Currency fall reflects Ukraine's woes - The Wall Street Journal
Ukraine`s currency spiraled to a new low
Ukraine`s currency spiraled to a new low Wednesday as data showed the country`s population ditching the hryvnia in favor of the dollar faster than ever.
The former Soviet republic is entering a full-blown economic and financial crisis as global demand for steel, its main export, collapses, while Russia continues to threaten it with an ever-higher bill for its gas imports. Confidence in the politically divided government`s crisis plan, which is backed by a $16.5 billion loan from the International Monetary Fund, is fading.
November data released by the National Bank of Ukraine showed it had already hemorrhaged almost 80% of the first part of the emergency IMF loan within a month of receiving it. The National Bank`s gross foreign reserves rose by only $820 million in the month to $32.74 billion, despite its receiving $4.5 billion from the IMF through a hastily arranged stand-by arrangement.

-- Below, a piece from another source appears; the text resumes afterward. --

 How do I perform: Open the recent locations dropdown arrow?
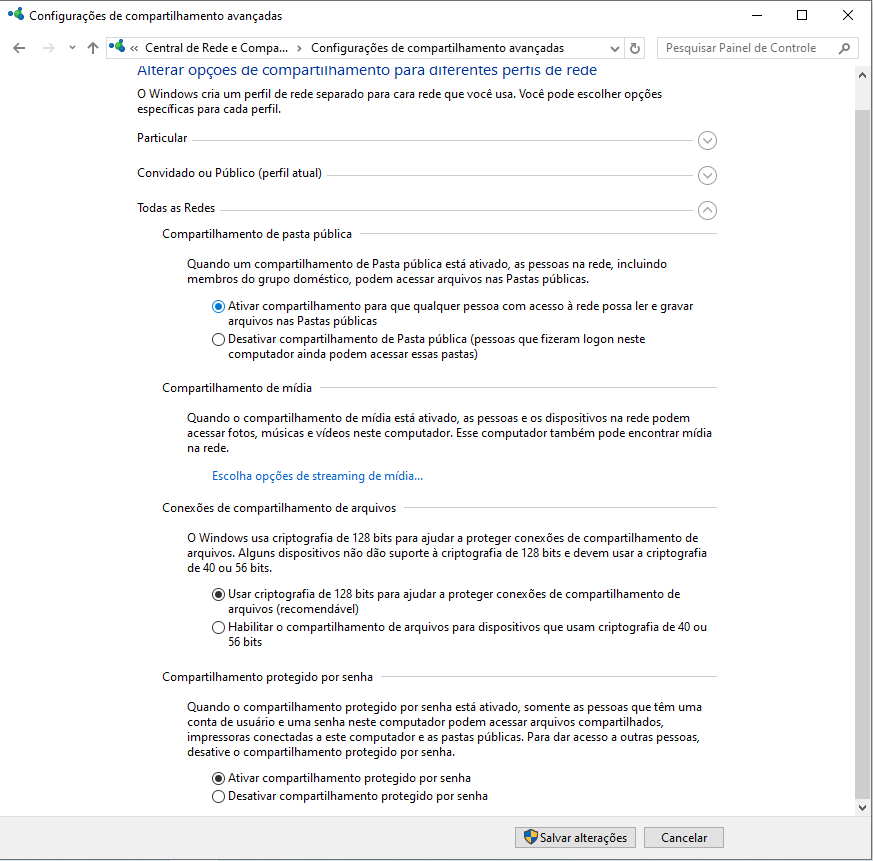click(x=72, y=48)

The central bank also said it spent $3.4 billion in foreign-exchange interventions in the course of the month to prop up the currency. From a peak of 4.50 to the U.S. dollar this spring, the hryvnia has lost more than 60%. The dollar surged to 7.51 hryvnia on the interbank market Wednesday, above the central bank`s official rate of 7.23.

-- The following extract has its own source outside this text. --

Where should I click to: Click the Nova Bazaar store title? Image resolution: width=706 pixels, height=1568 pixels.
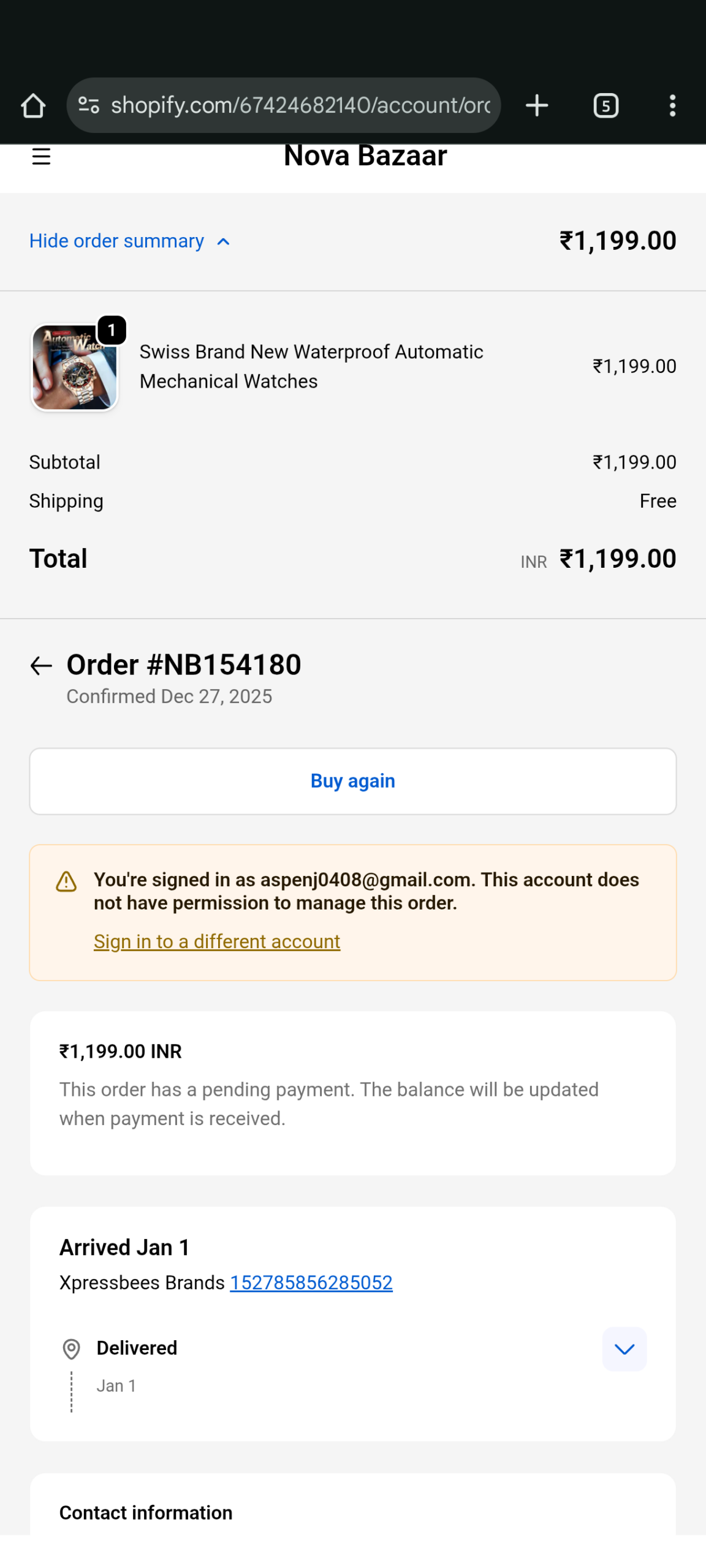[x=365, y=156]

The atmosphere at the country`s exchange booths has become increasingly tense in recent weeks, with many running out of foreign currency, first due to the refusal of banks to comply with new central-bank regulations and then due to the sheer weight of demand. Net purchases of dollars by the population more than doubled last month to $2.3 billion from $930 million in October.
Panic was further stoked by media reports earlier this week that President Viktor Yushchenko, onetime hero of the 2004 Orange Revolution, was preparing a decree ordering the forced conversion of the population`s dollar deposits into hryvnia. Mr. Yushchenko denied the reports as "nonsense" Wednesday, vowing he wouldn`t intervene in the central bank`s monetary policy.
However, his spokeswoman, Irina Vannikova, had told a briefing earlier this week that Mr. Yushchenko would take "extreme measures" against the NBU if it failed to bring the currency crisis under control. Her comments were widely taken at the time as a veiled threat to sack the central-bank`s chairman, Volodymyr Stelmakh.